例として、全粒粉パン100gと、小麦粉で作られた食パン100gの栄養成分を比較してみましょう。※15
栄養成分 | 小麦食パン(角型パン) | 全粒粉パン |
---|---|---|
エネルギー (kcal) | 248 | 251 |
カリウム (mg) | 86 | 140 |
マグネシウム (mg) | 18 | 51 |
亜鉛 (mg) | 0.5 | 0.4 |
鉄 (mg) | 0.5 | 1.3 |
ビタミンB1 (mg) | 0.07 | 0.17 |
ビタミンB2 (mg) | 0.05 | 0.07 |
ナイアシン当量 (mg) | 2.6 | 3.7 |
食物繊維総量 (g) | 4.2 | 4.5 |
食塩相当量 (g) | 1.2 | 1.0 |
パンの形態が変われば栄養バランスは多少異なりますが、同じ100gを食べるなら、小麦粉から作られるパンよりも全粒粉パンの方が栄養バランスは優れているといえます。
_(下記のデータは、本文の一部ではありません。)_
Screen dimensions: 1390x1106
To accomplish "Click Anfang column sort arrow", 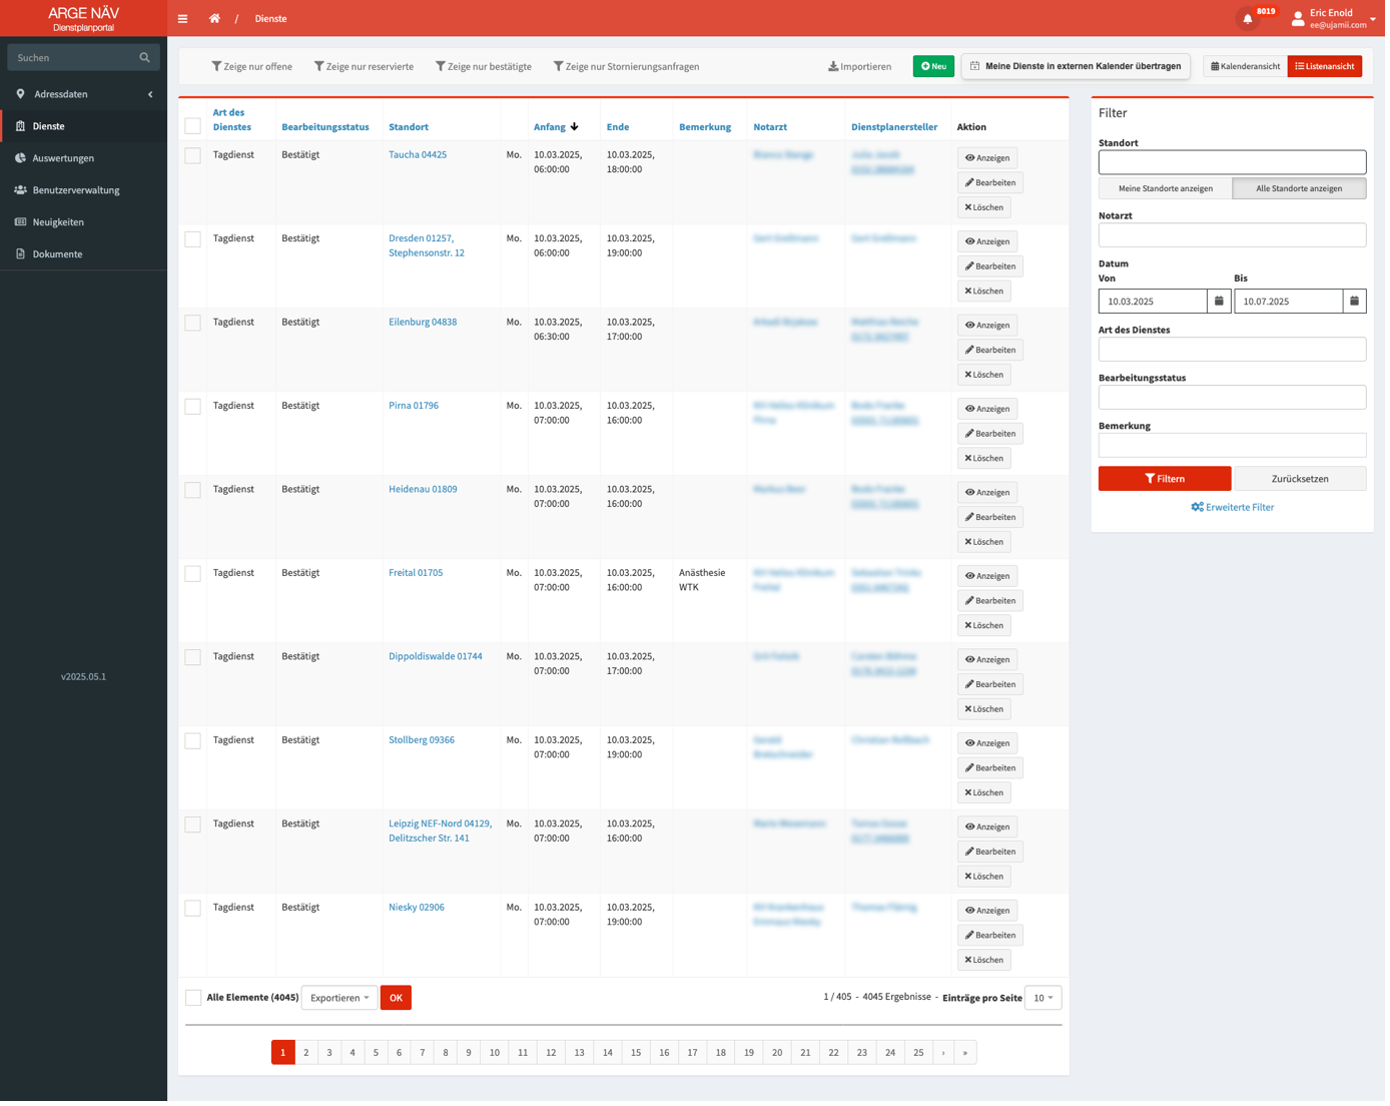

特に、日本人に不足しがちなカリウム、マグネシウム、鉄、亜鉛、ビタミンB1 、ビタミンB2、食物繊維は全粒粉パンの方が多く含まれていますし、摂りすぎに注意すべきとされる塩分は少なめです。※15
また、食べた後の糖質吸収度合いを示すGI値も全粒粉パンの方が低く、食後の血糖上昇がゆるやかになるといわれています。※16
栄養価の高い全粒穀物をバランスよく取り入れよう
自然の恵みをそのまま生かした全粒穀物は、その栄養価の高さが評価され、パンやパスタなどさまざまな食品として店頭に並ぶようになりました。全粒穀物のパワーを知り、普段の食生活にもバランスよく取り入れてみてください。
参考資料
※1 Ashkan Afshin, et al. (2019) Health effects of dietary risks in 195 countries, 1990–2017: a systematic analysis for the Global Burden of Disease Study 2017. Lancet. 11;393(10184). 1958-1972.
※2 Oregon State University 微量栄養素情報センター. 全粒穀物.
※3 複十字病院. 栄養科. 2月の給食だより. 全粒穀物を取り入れてみましょう.
※4 わかさ生活. わかさの秘密. オートミール.
※5 日本テレビ. OAまとめ. 知らないうちに加害者に?多様化する令和のハラスメント問題の原因と対策
※6 Naoki Toyama, et al. (2023) Nutrients Associated with Sleep Bruxism. J. Clin. Med. 12(7). 2623.
※7 厚生労働省 e-ヘルスネット. 食物繊維の必要性と健康.
※8 青江誠一郎. (2016) 穀類に含まれる食物繊維の特徴について. 日本調理科学会誌. 49(5) 297-302.
※9 厚生労働省. 日本人の食事摂取基準(2020年版).
※10 Dagfinn Aune, et al. (2016) Whole grain consumption and risk of cardiovascular disease, cancer, and all cause and cause specific mortality: systematic review and dose-response meta-analysis of prospective studies. British Medical Journal. 14:353:i2716.
※11 Manuela Neuenschwander, et al. (2019) Role of diet in type 2 diabetes incidence: umbrella review of meta-analyses of prospective observational studies. BMJ. 366:l2368
※12 Audrey J. Gaskins, et al. (2016) Maternal whole grain intake and outcomes of in vitro fertilization. Fertility and Sterility. 105(6). 1503-1510.
※13 一般社団法人日本肥満症予防協会. 玄米や麦ごはんなどの「全粒穀物」が心臓病や脳卒中のリスクを低下 「超加工食品」にも注意.
※14 佐々木敏ほか. (2022) 日本人における持続可能な食事の実現には、全粒穀類の摂取量の増加と 清涼・アルコール飲料、牛肉・豚肉・加工肉の摂取量の削減が必要 ~温室効果ガス排出、栄養素、食費、文化的受容性を考慮したモデル分析~
※15 文部科学省. 食品成分データベース.
※16 青江誠一郎 ほか. (2018) 小麦全粒粉配合パンの食後血糖値上昇抑制効果. 栄養学雑誌. 76(1). 20-25.